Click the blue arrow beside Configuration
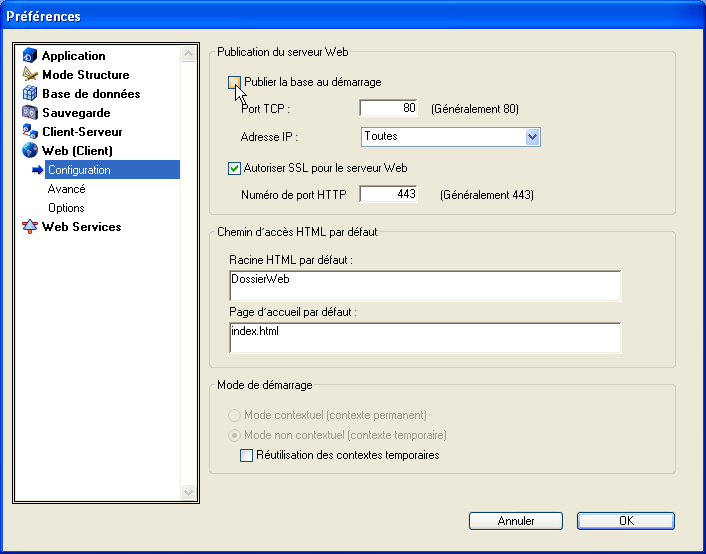The image size is (706, 554). pos(38,170)
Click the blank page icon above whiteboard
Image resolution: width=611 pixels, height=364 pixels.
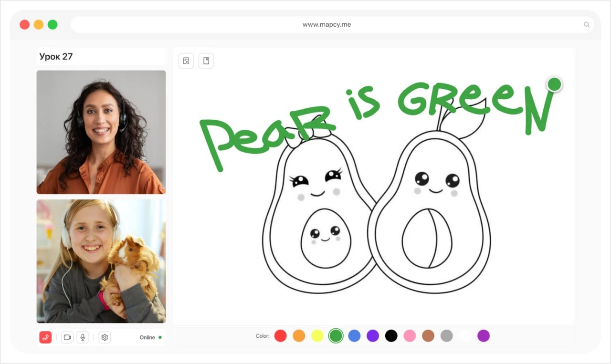point(206,61)
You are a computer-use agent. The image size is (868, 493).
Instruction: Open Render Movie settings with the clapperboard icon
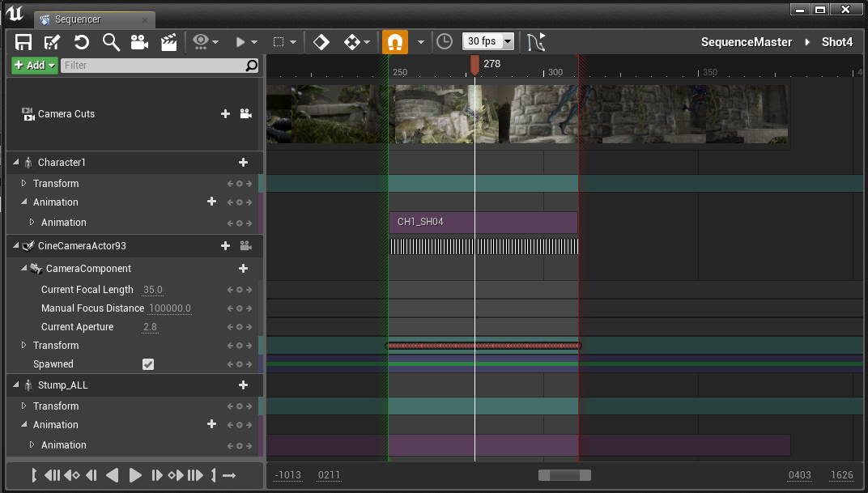pyautogui.click(x=168, y=41)
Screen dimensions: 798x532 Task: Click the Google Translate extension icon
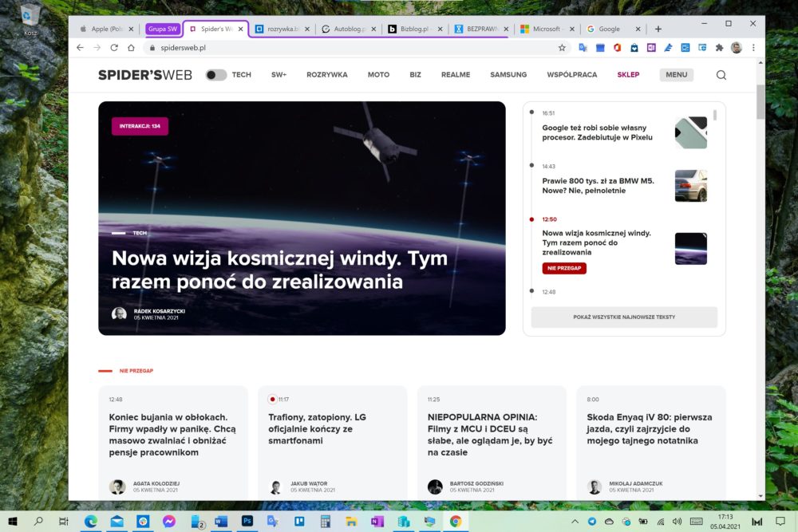click(583, 48)
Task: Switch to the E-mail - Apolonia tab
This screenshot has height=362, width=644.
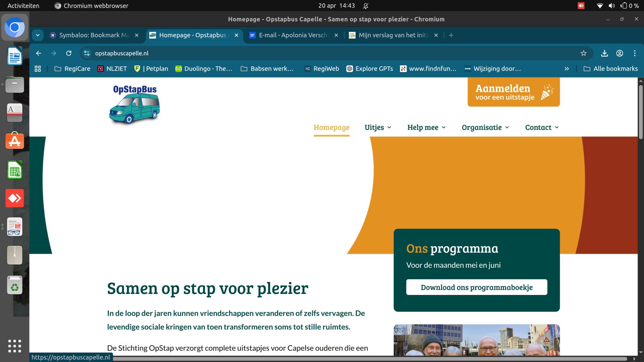Action: click(x=293, y=35)
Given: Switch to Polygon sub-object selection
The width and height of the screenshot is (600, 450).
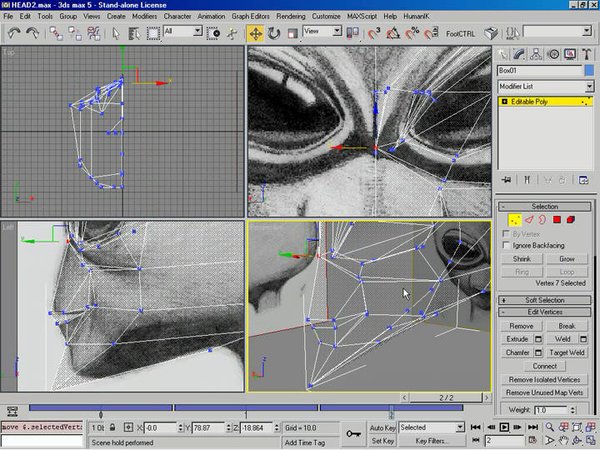Looking at the screenshot, I should (555, 219).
- - - - - - -
**What to work on**. Among the lines above, show every one that contains the string "Switch".

**Your response**.
Task: Switch to the E-mail - Apolonia tab
Given: Switch to Polygon sub-object selection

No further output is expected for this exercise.